…And now for a bit of fun
Jim flew from Newark straight back to the UK…even though the USGP was to be run at Watkins Glen on October 6. Jim’s 707 probably passed in the night the BOAC Canadair CL44 heading in the opposite flight path with 19 F1 cars on board – the largest single F1 airlift yet seen. As tempting as it might have been to spend a few days in the States – perhaps even to test one or two of the sports cars he was now scheduled to drive there in a month or so – Jim stood by his obligations. He was entered to drive the Normand Lotus 23B in the Autosport-sponsored Snetterton Three Hours and also to have his first race in the works Cortina-Lotus on the same day (Saturday, September 28).

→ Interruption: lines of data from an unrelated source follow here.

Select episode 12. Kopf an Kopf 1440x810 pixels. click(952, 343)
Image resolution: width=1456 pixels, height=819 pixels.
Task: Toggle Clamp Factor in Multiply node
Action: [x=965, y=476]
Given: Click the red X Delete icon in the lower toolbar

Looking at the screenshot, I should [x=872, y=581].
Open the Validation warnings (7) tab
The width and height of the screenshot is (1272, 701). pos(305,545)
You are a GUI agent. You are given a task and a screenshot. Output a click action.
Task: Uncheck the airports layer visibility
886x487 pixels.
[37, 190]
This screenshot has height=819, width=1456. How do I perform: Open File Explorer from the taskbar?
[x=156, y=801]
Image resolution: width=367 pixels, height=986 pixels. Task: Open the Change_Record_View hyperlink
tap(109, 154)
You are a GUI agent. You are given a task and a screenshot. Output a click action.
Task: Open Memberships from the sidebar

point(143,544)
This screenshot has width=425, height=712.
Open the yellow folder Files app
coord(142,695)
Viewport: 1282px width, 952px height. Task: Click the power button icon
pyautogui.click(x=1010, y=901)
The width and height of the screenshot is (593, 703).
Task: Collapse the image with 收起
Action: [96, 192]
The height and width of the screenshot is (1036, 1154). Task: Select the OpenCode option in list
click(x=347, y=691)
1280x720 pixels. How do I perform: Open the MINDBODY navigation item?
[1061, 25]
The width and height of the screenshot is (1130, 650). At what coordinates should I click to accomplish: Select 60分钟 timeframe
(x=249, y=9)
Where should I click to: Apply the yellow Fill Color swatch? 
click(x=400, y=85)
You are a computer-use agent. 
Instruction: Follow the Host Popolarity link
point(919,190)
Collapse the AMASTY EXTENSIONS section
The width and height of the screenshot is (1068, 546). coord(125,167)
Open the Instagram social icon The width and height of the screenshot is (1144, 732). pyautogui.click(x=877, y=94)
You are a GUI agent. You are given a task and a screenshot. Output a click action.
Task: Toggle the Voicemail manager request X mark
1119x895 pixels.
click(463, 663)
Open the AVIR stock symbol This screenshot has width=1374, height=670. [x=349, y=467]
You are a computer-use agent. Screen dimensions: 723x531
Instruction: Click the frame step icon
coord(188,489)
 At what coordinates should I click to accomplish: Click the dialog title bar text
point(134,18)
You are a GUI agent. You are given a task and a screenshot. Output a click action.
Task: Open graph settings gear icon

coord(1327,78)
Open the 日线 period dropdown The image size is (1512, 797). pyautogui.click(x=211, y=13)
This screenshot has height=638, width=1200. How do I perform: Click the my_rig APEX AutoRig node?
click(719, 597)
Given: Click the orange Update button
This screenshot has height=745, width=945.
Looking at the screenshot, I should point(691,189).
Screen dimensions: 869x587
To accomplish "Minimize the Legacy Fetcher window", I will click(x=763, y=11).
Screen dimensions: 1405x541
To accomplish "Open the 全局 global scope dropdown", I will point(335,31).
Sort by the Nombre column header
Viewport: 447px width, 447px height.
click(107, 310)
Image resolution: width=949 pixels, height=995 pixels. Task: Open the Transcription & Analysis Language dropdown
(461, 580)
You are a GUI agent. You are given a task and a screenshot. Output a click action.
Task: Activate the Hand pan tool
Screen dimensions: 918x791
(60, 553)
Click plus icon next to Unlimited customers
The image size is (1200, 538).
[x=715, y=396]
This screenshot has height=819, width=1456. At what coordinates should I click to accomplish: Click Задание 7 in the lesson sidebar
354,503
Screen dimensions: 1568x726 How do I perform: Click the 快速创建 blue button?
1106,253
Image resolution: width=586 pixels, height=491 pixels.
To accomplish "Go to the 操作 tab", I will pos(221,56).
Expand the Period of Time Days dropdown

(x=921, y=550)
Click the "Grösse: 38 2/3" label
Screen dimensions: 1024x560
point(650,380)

In today’s parlance, that roughly amounts to Sebastian Vettel flying back to Germany after the US GP in Austin to race a Mini and then re-joining the F1 circuit in Abu Dhabi. The thing is, Seb would cause a sensation if he did that. Jim Clark? Even though he had just won the World Championship, and was setting records all over the world in a variety of different cars, an astonishingly small number of spectators actually travelled to Snetterton to see him drive. And it wasn’t only Jim who drove up the A11 this weekend 50 years ago: Jack Brabham, a double World Champion, would drive the Alan Brown Galaxie; Jim’s team-mate, Trevor Taylor, would race a Team Elite Lotus Elan and Sir John Whitmore the Stirling Moss re-bodied Elan; Denny Hulme was there in the works Brabham FJ and both Mike Parkes and Jack Sears were out in Ferrari GTOs. Today, we can only drool at the line-up; at the time, it appears as though the British fans were disappointed that the Three Hours would be run as a day race rather than as the traditional day-nighter. One can understand this to some extent – but to boycott a race for which Jim Clark had flown all the way back from Trenton? Fifty years on, it defies belief.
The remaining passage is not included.